**Your task**.
Report back each line of the data that contains the word "computer".

**Saved data entries**.
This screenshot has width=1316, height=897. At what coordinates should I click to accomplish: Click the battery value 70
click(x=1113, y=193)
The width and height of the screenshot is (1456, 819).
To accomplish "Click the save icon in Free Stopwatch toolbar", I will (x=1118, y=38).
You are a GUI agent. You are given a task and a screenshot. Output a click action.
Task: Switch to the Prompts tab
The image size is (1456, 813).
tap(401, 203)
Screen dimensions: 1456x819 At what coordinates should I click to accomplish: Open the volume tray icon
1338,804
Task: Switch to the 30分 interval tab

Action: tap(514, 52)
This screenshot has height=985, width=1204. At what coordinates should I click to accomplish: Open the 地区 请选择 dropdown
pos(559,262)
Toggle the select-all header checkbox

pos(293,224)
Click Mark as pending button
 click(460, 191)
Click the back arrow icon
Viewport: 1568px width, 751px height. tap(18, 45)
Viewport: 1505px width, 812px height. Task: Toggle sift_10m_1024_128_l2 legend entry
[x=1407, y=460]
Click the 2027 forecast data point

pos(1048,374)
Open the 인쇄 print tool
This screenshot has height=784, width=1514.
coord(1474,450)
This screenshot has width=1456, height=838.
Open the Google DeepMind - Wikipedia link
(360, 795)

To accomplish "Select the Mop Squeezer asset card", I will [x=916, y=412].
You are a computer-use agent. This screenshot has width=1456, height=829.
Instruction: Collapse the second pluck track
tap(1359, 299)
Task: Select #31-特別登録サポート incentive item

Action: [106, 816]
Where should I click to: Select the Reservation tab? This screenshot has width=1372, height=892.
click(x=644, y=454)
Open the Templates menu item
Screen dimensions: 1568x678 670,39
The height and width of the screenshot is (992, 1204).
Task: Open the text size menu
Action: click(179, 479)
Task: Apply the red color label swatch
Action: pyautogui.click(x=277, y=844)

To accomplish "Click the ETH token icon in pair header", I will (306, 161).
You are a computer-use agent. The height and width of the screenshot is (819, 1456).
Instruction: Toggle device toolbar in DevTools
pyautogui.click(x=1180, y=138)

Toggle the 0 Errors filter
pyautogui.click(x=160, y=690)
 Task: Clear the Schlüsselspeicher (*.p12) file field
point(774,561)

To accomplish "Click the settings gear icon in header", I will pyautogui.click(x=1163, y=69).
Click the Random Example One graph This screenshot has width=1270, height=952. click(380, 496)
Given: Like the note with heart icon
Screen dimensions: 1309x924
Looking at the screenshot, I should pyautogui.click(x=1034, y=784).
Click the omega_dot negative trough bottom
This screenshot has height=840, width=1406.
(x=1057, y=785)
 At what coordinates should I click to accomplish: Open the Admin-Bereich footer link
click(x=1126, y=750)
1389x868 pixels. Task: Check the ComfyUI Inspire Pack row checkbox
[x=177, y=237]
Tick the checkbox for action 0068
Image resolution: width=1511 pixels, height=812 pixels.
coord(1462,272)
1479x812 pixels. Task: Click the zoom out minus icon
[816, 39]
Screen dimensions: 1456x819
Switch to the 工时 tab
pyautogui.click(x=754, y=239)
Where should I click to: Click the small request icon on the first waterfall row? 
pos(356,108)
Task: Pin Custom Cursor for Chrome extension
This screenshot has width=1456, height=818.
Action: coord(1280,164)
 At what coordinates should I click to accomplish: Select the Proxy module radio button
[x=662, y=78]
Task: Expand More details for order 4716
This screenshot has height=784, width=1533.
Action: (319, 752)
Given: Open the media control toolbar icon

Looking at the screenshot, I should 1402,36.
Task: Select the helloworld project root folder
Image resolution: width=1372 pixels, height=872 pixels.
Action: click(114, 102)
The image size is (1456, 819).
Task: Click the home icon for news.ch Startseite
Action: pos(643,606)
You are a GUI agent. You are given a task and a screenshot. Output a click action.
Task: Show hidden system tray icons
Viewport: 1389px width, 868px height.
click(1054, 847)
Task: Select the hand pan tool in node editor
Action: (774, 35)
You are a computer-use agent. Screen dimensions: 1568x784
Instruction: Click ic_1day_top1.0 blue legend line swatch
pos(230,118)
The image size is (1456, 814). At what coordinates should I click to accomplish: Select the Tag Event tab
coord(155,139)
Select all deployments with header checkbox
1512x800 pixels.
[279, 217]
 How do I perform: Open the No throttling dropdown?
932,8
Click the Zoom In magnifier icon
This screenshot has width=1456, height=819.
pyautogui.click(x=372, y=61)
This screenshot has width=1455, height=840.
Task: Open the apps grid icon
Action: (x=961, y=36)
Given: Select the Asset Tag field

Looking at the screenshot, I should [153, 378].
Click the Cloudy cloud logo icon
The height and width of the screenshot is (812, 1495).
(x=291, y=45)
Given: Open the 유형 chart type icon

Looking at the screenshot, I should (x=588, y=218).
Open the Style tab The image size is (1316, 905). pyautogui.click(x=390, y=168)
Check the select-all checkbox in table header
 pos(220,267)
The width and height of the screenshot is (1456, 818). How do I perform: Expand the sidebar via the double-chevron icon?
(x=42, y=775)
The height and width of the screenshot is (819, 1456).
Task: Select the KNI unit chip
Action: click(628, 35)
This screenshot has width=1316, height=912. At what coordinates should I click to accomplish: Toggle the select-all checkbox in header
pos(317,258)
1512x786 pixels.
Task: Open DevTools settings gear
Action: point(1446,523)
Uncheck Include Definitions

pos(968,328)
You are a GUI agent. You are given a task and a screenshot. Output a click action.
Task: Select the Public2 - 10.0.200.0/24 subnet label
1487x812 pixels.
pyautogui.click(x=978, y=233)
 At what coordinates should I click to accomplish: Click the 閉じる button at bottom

**Solution for this exercise**.
You are a computer-use agent. This screenshot has width=1456, height=829.
You are a computer-use agent. The height and width of the screenshot is (819, 1456).
You are a computer-use agent. Screen dimensions: 1568x784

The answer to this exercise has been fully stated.